### Directions for this task
Rescale the part of the data that opens with the line containing "Tabular Data (403, 69)" and runs through the last line of the data, rewriting each of those lines in full with every answer coordinate multiplied by 0.75 and rounded to a whole number, halves rounded up. Return only those lines.

### Task inputs
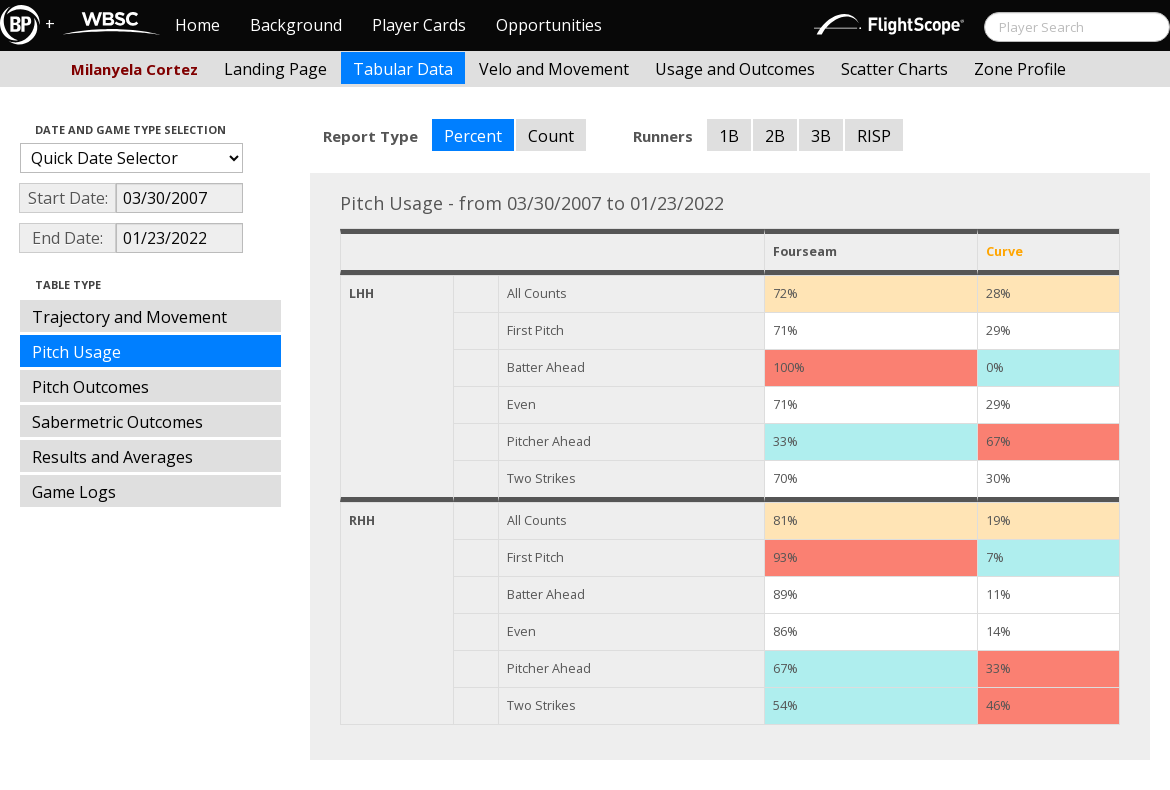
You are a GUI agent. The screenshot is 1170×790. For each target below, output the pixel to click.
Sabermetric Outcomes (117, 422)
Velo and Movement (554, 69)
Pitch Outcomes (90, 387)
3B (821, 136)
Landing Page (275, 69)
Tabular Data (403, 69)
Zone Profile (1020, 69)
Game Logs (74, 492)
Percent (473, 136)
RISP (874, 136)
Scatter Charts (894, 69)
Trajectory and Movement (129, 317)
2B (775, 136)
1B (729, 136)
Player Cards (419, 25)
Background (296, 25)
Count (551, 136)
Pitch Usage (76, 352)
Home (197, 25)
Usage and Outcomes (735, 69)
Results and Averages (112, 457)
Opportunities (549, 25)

### Answer to the exercise
Tabular Data (302, 52)
Zone Profile (765, 52)
Game Logs (56, 369)
Percent (355, 102)
RISP (656, 102)
Scatter Charts (671, 52)
Trajectory and Movement (97, 238)
2B (581, 102)
1B (547, 102)
Player Cards (314, 19)
Background (222, 19)
Count (413, 102)
Pitch Usage (57, 264)
Home (148, 19)
Usage and Outcomes (551, 52)
Results and Averages (84, 343)
Opportunities (412, 19)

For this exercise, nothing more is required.